### [Set task]
Count the lines of the listing below that contain the string "icon", treating uppercase and lowercase as different, and give only the number.

### [Records from a collection]
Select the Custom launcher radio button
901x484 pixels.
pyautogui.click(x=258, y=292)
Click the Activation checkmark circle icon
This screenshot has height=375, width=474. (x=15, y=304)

### [Problem solution]
1